Sex-specific and immune-cell-specific contributions of beta2 integrins in myocardial ischemia-reperfusion injury

Leukocyte recruitment and their mediated inflammatory responses are critical for cardiovascular diseases, including myocardial ischemia-reperfusion (I/R) injury, which accounts for 9% mortality and 10% morbidity rates in ischemic heart disease patients. Blocking leukocyte recruitment in mouse knockouts (KO) of beta2 integrin (CD18) or blocking beta2 integrin with anitibodies in multiple animals significantly reduced infarct size after myocardial I/R injury.
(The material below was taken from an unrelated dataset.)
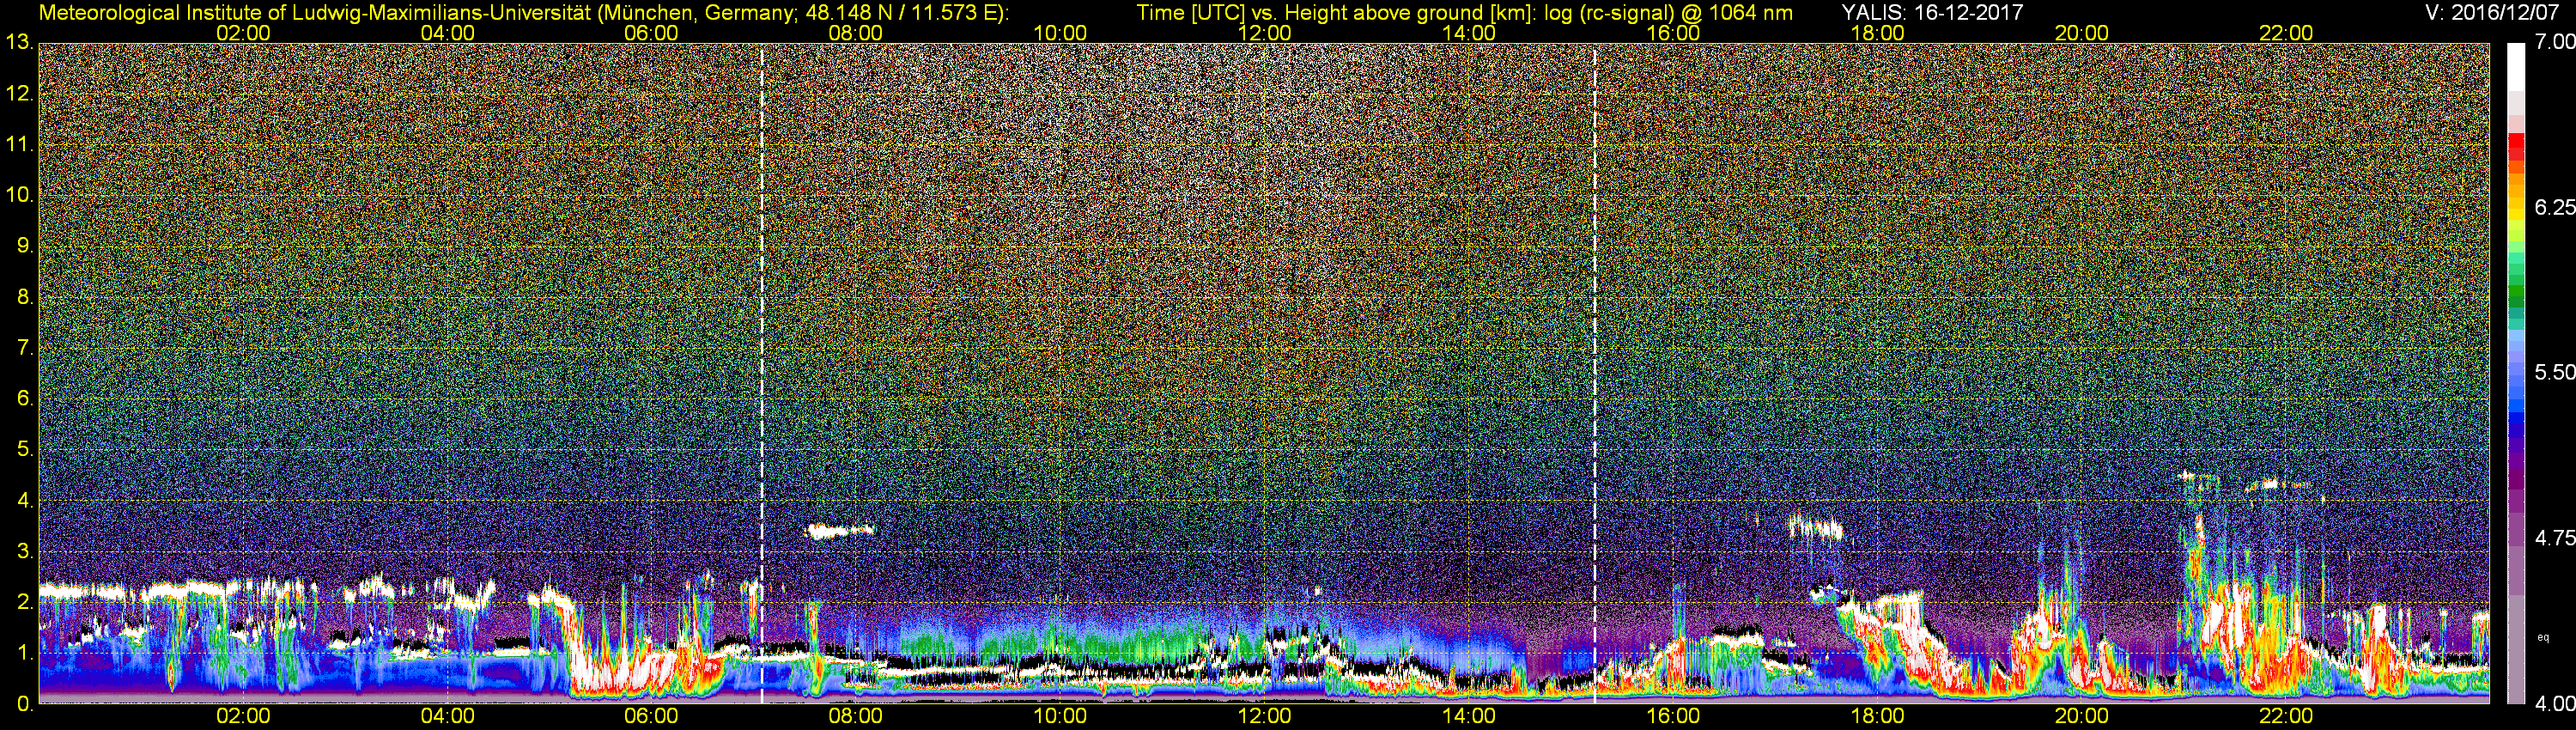Click the 13 km height axis label
Image resolution: width=2576 pixels, height=730 pixels.
point(19,43)
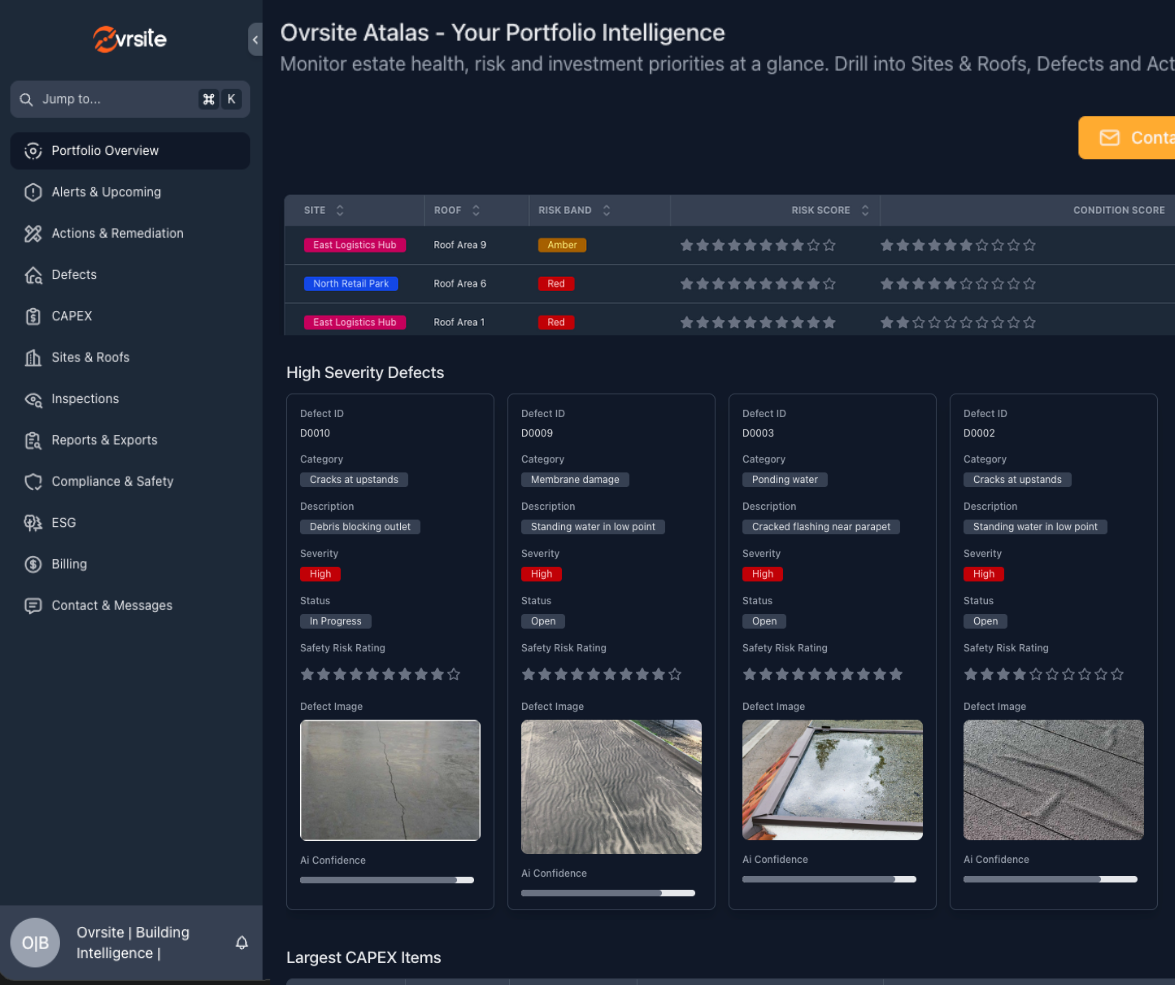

However, the cell-specific contribution of leukocyte beta2 integrin to I/R injury is unknown. In this study, we used the newly established CD18flox/flox (hITGB2 KI) mouse strain to address this knowledge gap. We crossed them to CSF1R-cre (CD115) and MRP8-cre (S100A8) and tested the KO of beta2 integrins in different leukocyte populations. Interestingly, CSF1R-cre CD18flox/flox unexpectedly deleted beta2 integrins in all peripheral blood leukocyte populations, including blood neutrophils, monocytes, CD4 T cells, CD8 T cells, B cells, and NK cells. It also elevated the cell number of these leukocyte populations in peripheral blood. In MRP8-cre CD18flox/flox mice, beta2 integrins were only knocked out in neutrophils but not other peripheral blood leukocytes. And only neutrophil number was elevated in peripheral blood. After 35 minutes of myocardial ischemia and 24 hours of reperfusion, we found both CSF1R-cre CD18flox/flox and MRP8-cre CD18flox/flox mice have significantly reduced infarct size compared to cre- controls. However, if we distinguish the sex in analysis, we only found a significant alleviation in female but not male CSF1R-cre CD18flox/flox mice. In contrast, we observed a significant alleviation only in male but not female MRP8-cre CD18flox/flox mice. These results suggested sex-specific and immune-cell-specific contributions of beta2 integrins in myocardial ischemia-reperfusion injury and provided new insights into beta2 integrin targeting therapies. This research was supported by grants from the National Institutes of Health, National Heart, Lung, and Blood Institute, USA (R01HL145454, R41HL156322, and R44HL152710) and a startup fund from UConn Health. This is the full abstract presented at the American Physiology Summit 2023 meeting and is only available in HTML format. There are no additional versions or additional content available for this abstract. Physiology was not involved in the peer review process.